INSTRUCTIONS FOR THE TASK> Would you retype each of the records exactly as shown?

Stored records:
|---|

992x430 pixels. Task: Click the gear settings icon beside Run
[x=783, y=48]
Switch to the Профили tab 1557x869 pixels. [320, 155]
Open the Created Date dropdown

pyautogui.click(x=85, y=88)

|---|

ANSWER AREA>
992x430 pixels. Task: Click the gear settings icon beside Run
[x=783, y=48]
Switch to the Профили tab 1557x869 pixels. [320, 155]
Open the Created Date dropdown

pyautogui.click(x=85, y=88)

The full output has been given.